▶ Task details
Turn the part of the listing that opens with the line containing "The height and width of the screenshot is (779, 1200)." and closes with the line containing "[x=1000, y=76]" into a numbered list, including both of those lines and skipping any blank lines. Leave the pictures out of your answer.

▶ Given information
[Start]
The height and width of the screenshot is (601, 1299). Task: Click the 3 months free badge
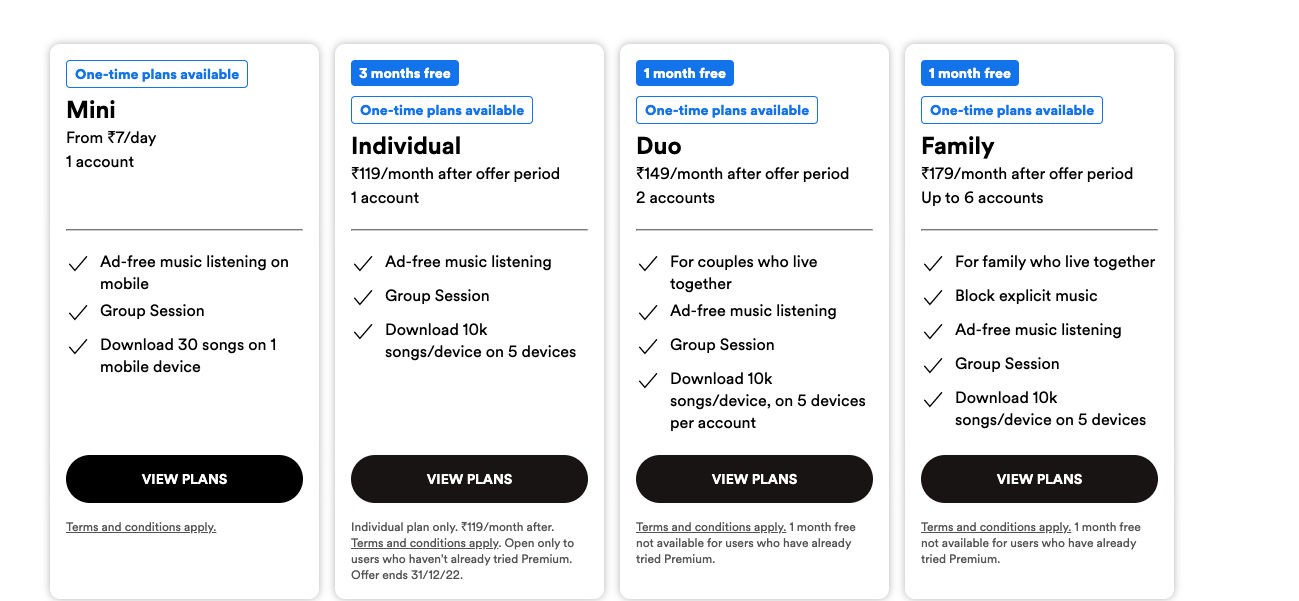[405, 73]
[End]
[Start]
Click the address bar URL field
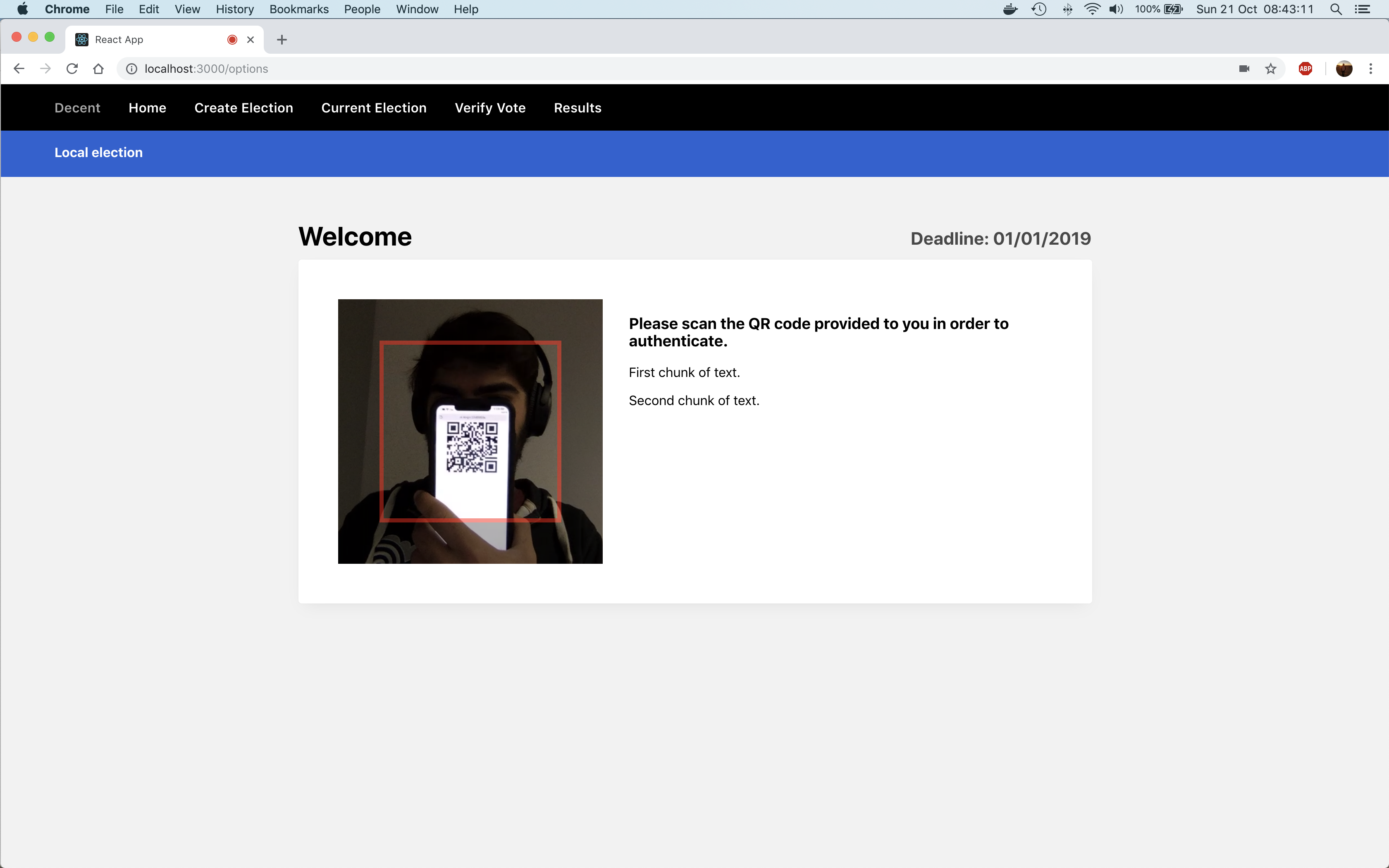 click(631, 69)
[End]
[Start]
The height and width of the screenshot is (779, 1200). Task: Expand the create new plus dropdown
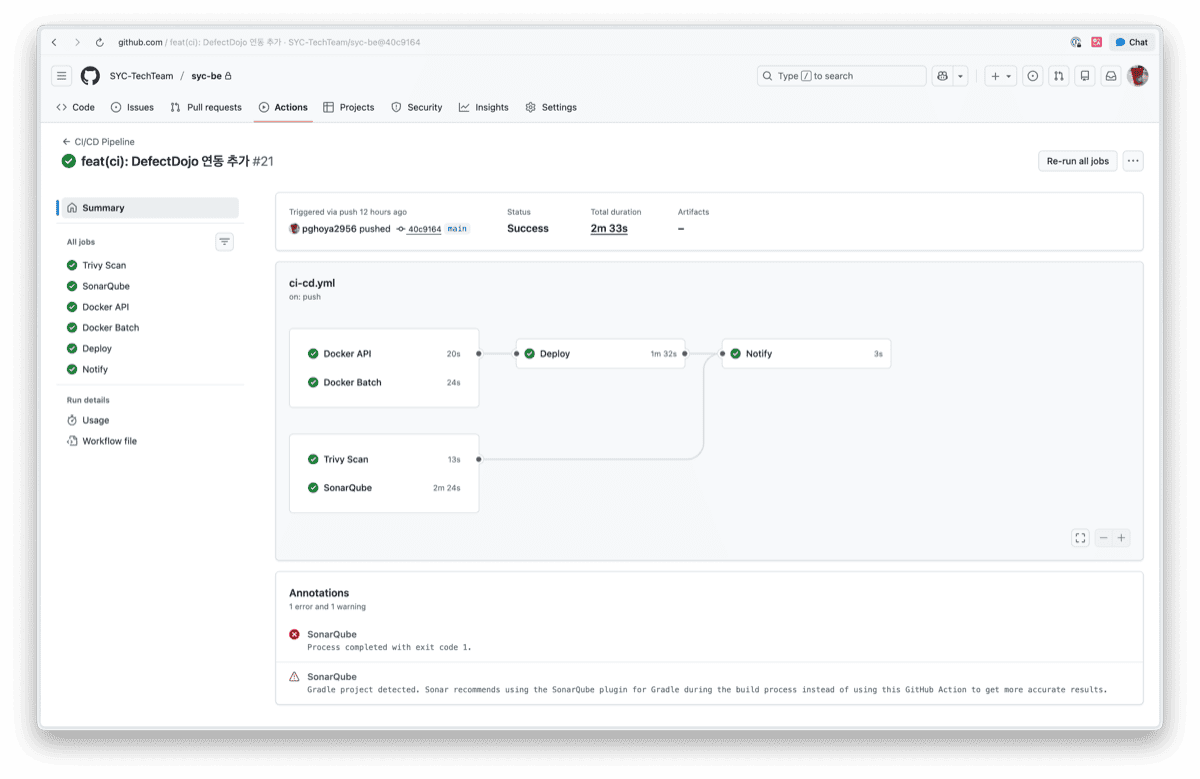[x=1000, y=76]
[End]
▶ Right answer
1. The height and width of the screenshot is (779, 1200). Task: Expand the create new plus dropdown
2. [x=1000, y=76]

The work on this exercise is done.